>> Start Selected excerpt

Hundreds of birds migrating through New York City earlier this week were killed when they collided with the World Trade Center buildings, creating a cemetery of winged carcasses on the streets below.

On Tuesday morning, Melissa Breyer, a New York City Audubon volunteer, was collecting the bodies of migratory birds who had died colliding with into the glass towers in downtown Manhattan.

Breyer tweeted that in just over an hour she picked 226 tiny lifeless bodies off the sidewalks around the World Trade Center.

She said thirty were still alive and were transferred to the care of a wild bird rehabilitation center for veterinary aid.

"When you have 226 dead window-struck migratory birds from one morning, it's hard to get them all in one photo," Breyer wrote on Twitter, with a picture showing dozens of dead birds, many of them warblers, in all shades of yellow, brown and grey.

"Lights can be turned off, windows can be treated. Please do something," she wrote.

>> End Selected excerpt
>> Start Extracted entries

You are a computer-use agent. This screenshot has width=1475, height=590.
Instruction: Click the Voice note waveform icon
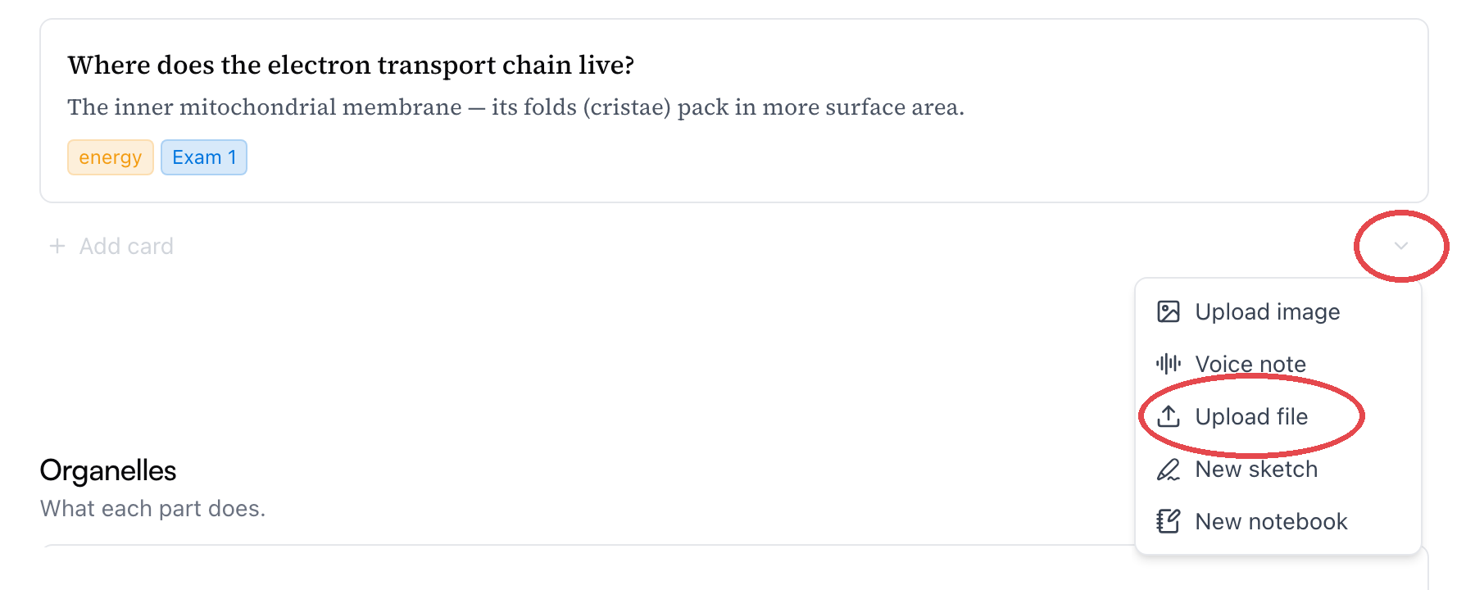click(1168, 364)
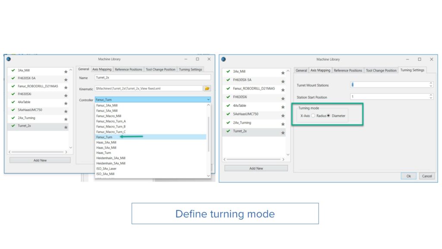
Task: Click star next to Fanuc_ROBODRILL_D21MiA5 in right window
Action: click(283, 90)
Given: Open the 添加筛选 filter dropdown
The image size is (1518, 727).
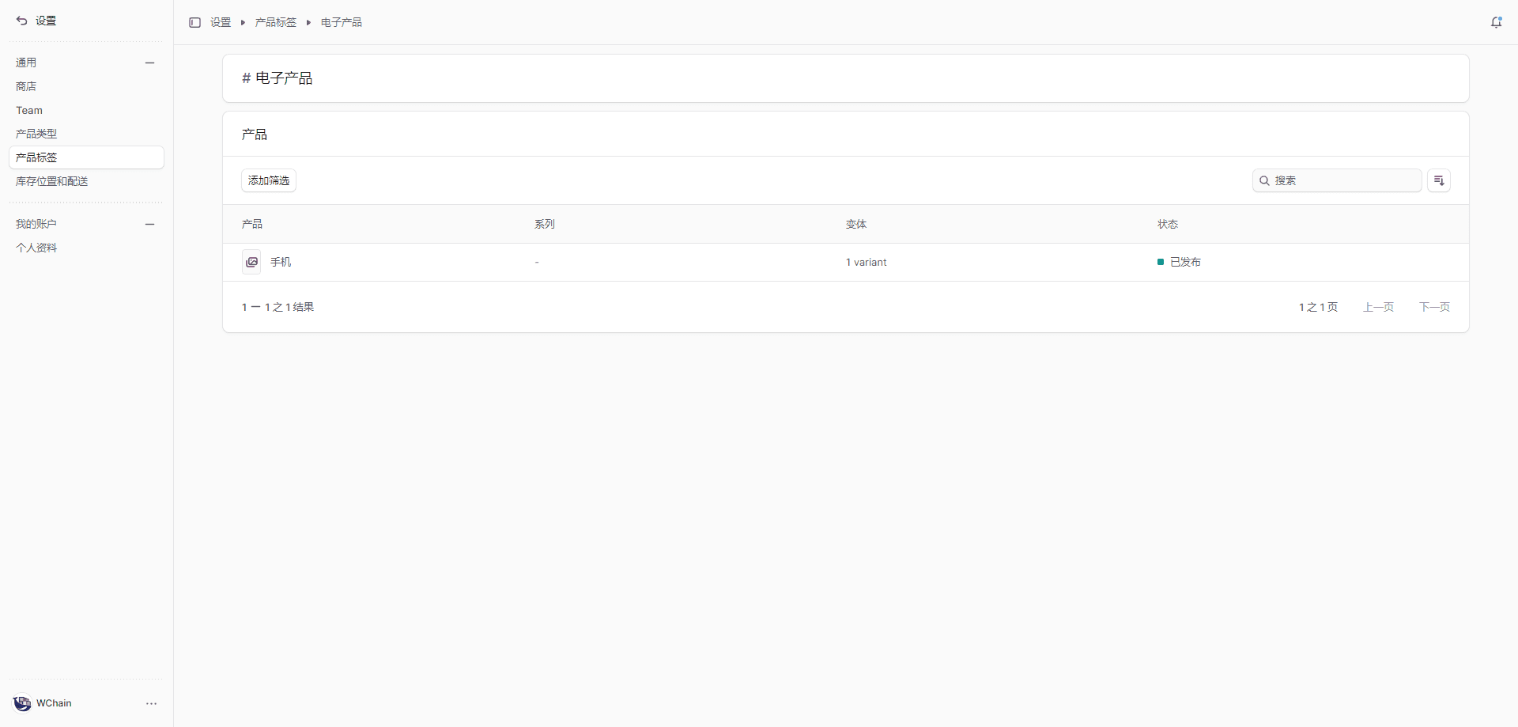Looking at the screenshot, I should point(269,180).
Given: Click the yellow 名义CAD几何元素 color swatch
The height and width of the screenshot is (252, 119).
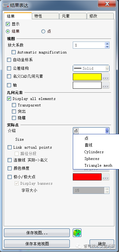Looking at the screenshot, I should (87, 77).
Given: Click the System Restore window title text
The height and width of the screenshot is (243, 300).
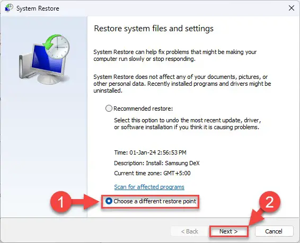Looking at the screenshot, I should [x=38, y=8].
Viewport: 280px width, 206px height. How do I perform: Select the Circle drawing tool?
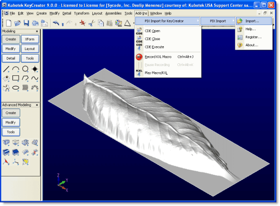click(25, 69)
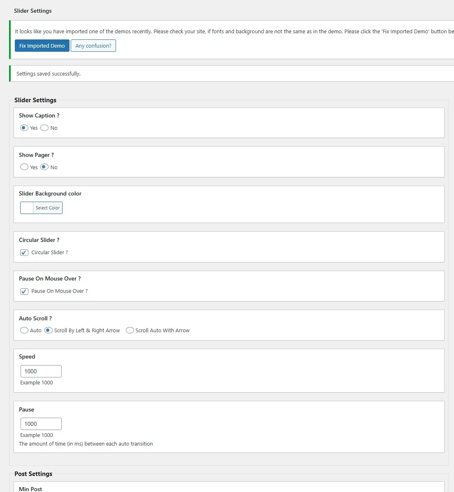
Task: Click the 'Auto' label text under Auto Scroll
Action: pyautogui.click(x=36, y=331)
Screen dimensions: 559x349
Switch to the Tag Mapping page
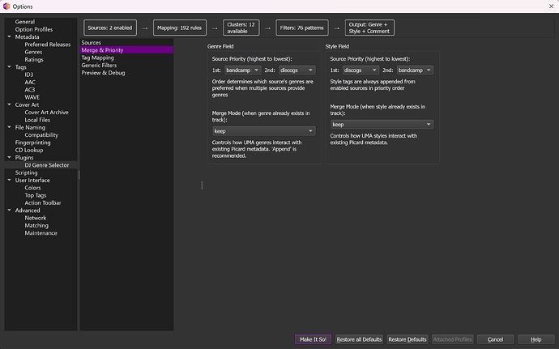[97, 57]
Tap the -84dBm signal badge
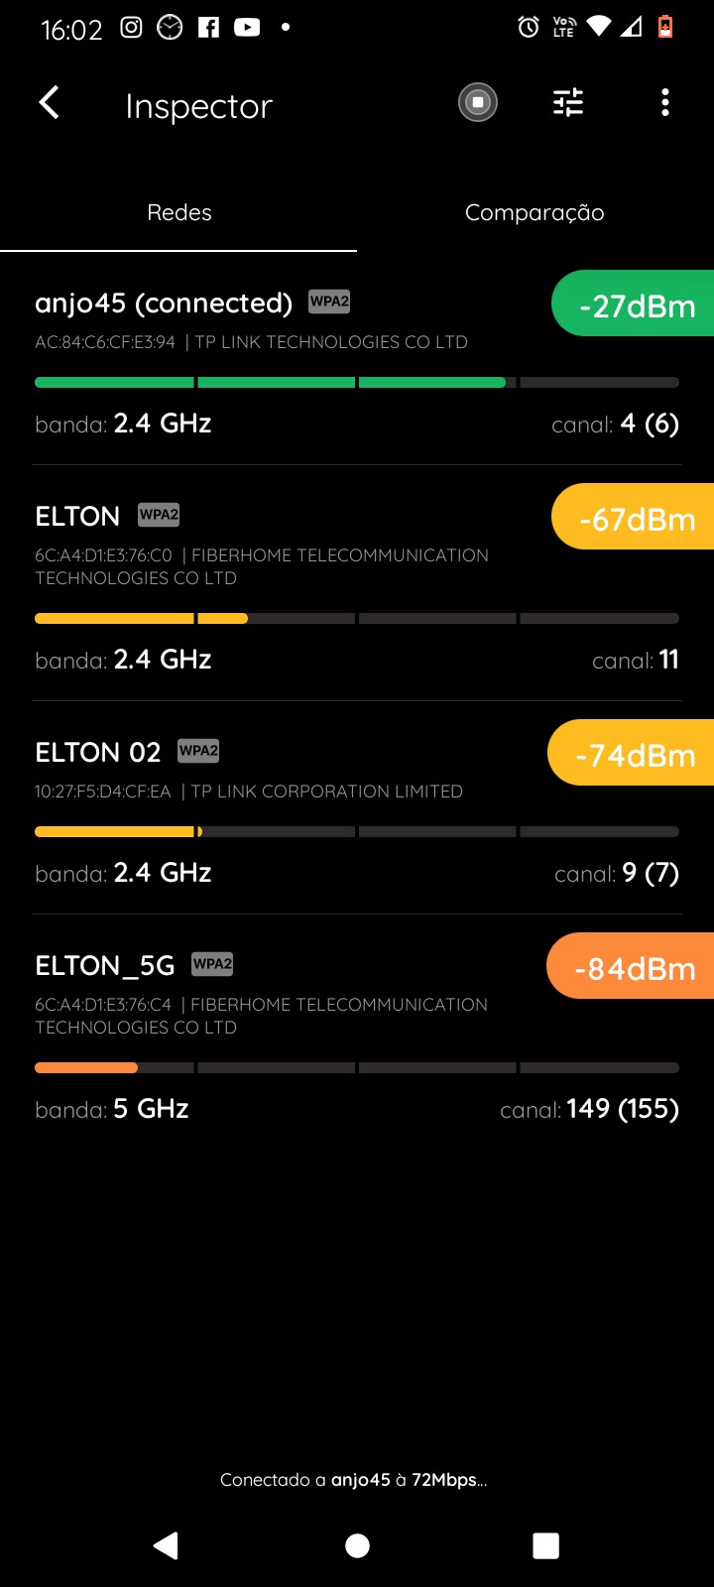 click(633, 967)
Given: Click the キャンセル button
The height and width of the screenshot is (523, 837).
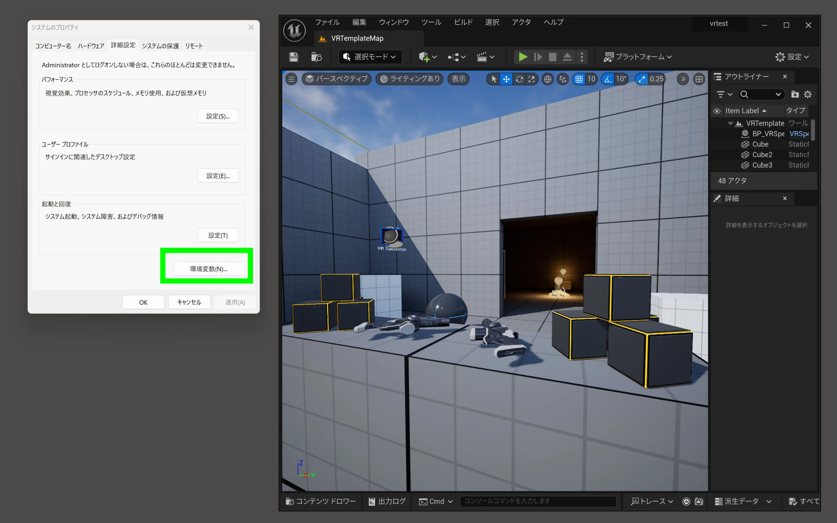Looking at the screenshot, I should [189, 302].
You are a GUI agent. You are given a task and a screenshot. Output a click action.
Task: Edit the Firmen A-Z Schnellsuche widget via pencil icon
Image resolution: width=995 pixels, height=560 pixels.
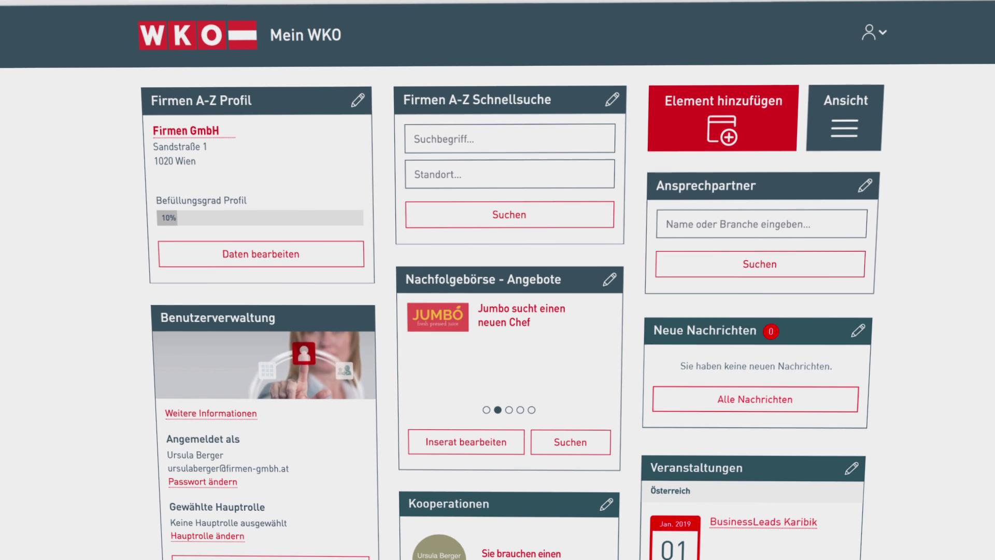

>> End Extracted entries

Required task A:
Do the following statements agree with the bird-collision article? Answer yes or no for each and quote the words of the article that decide it.
(i) Breyer collected the birds on Tuesday morning.
(ii) Every bird Breyer picked up was dead.
(iii) The picture Breyer posted showed dozens of dead birds.
Required task B: Transcribe the part of the bird-collision article that begins at the words "Breyer tweeted that" and ends after the words "for veterinary aid.".
Required task C:
Answer these questions from the bird-collision article:
(i) Which organization does Breyer volunteer for?
(ii) Where were the birds that were still alive transferred?
(iii) On what platform did Breyer write about the birds?

Full response A:
(i) Yes: "On Tuesday morning, Melissa Breyer, a New York City Audubon volunteer, was collecting the bodies of migratory birds"
(ii) No: "She said thirty were still alive"
(iii) Yes: "with a picture showing dozens of dead birds"

Full response B:
Breyer tweeted that in just over an hour she picked 226 tiny lifeless bodies off the sidewalks around the World Trade Center.

She said thirty were still alive and were transferred to the care of a wild bird rehabilitation center for veterinary aid.

Full response C:
(i) New York City Audubon
(ii) To the care of a wild bird rehabilitation center
(iii) Twitter